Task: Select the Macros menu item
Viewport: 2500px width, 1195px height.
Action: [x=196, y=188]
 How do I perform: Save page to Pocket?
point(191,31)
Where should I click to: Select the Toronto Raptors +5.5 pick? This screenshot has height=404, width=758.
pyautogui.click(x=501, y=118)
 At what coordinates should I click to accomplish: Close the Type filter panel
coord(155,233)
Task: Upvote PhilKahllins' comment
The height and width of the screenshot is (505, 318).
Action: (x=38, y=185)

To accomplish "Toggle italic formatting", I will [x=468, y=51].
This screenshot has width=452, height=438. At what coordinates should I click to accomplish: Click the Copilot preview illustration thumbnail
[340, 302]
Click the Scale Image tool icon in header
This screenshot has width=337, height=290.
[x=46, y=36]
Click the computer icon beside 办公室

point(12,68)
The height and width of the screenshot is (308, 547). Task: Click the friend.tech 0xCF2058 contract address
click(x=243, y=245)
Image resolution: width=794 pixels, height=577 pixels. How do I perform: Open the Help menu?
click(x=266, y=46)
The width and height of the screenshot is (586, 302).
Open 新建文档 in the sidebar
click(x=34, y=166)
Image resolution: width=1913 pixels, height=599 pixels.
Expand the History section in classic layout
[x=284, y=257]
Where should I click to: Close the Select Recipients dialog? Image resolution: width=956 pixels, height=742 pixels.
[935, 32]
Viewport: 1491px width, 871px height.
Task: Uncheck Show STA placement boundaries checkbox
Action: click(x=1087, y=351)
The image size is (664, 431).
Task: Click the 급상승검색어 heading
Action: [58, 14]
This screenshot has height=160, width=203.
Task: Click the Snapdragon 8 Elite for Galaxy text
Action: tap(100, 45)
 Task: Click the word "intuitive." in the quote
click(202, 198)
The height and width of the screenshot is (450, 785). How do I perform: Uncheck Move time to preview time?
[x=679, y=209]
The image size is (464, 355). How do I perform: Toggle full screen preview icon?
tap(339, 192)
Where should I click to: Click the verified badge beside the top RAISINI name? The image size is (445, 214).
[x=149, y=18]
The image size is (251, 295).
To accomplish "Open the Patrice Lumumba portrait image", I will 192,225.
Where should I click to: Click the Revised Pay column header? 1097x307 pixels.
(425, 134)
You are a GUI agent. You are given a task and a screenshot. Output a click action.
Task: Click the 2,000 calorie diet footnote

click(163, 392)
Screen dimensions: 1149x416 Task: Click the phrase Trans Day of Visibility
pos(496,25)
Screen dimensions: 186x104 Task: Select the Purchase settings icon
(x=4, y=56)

Task statement =>
Return the whole listing, keeping each word as it stands.

Answer to the exercise =>
Task: Select the Macros menu item
Viewport: 2500px width, 1195px height.
Action: [x=196, y=188]
 How do I perform: Save page to Pocket?
point(191,31)
Where should I click to: Select the Toronto Raptors +5.5 pick? This screenshot has height=404, width=758.
pyautogui.click(x=501, y=118)
 At what coordinates should I click to accomplish: Close the Type filter panel
coord(155,233)
Task: Upvote PhilKahllins' comment
The height and width of the screenshot is (505, 318).
Action: (x=38, y=185)

To accomplish "Toggle italic formatting", I will [x=468, y=51].
This screenshot has width=452, height=438. At what coordinates should I click to accomplish: Click the Copilot preview illustration thumbnail
[340, 302]
Click the Scale Image tool icon in header
This screenshot has width=337, height=290.
[x=46, y=36]
Click the computer icon beside 办公室

point(12,68)
The height and width of the screenshot is (308, 547). Task: Click the friend.tech 0xCF2058 contract address
click(x=243, y=245)
Image resolution: width=794 pixels, height=577 pixels. How do I perform: Open the Help menu?
click(x=266, y=46)
The width and height of the screenshot is (586, 302).
Open 新建文档 in the sidebar
click(x=34, y=166)
Image resolution: width=1913 pixels, height=599 pixels.
Expand the History section in classic layout
[x=284, y=257]
Where should I click to: Close the Select Recipients dialog? Image resolution: width=956 pixels, height=742 pixels.
[935, 32]
Viewport: 1491px width, 871px height.
Task: Uncheck Show STA placement boundaries checkbox
Action: click(x=1087, y=351)
The image size is (664, 431).
Task: Click the 급상승검색어 heading
Action: [58, 14]
This screenshot has height=160, width=203.
Task: Click the Snapdragon 8 Elite for Galaxy text
Action: tap(100, 45)
 Task: Click the word "intuitive." in the quote
click(202, 198)
The height and width of the screenshot is (450, 785). How do I perform: Uncheck Move time to preview time?
[x=679, y=209]
The image size is (464, 355). How do I perform: Toggle full screen preview icon?
tap(339, 192)
Where should I click to: Click the verified badge beside the top RAISINI name? The image size is (445, 214).
[x=149, y=18]
The image size is (251, 295).
To accomplish "Open the Patrice Lumumba portrait image", I will 192,225.
Where should I click to: Click the Revised Pay column header? 1097x307 pixels.
(425, 134)
You are a GUI agent. You are given a task and a screenshot. Output a click action.
Task: Click the 2,000 calorie diet footnote

click(163, 392)
Screen dimensions: 1149x416 Task: Click the phrase Trans Day of Visibility
pos(496,25)
Screen dimensions: 186x104 Task: Select the Purchase settings icon
(x=4, y=56)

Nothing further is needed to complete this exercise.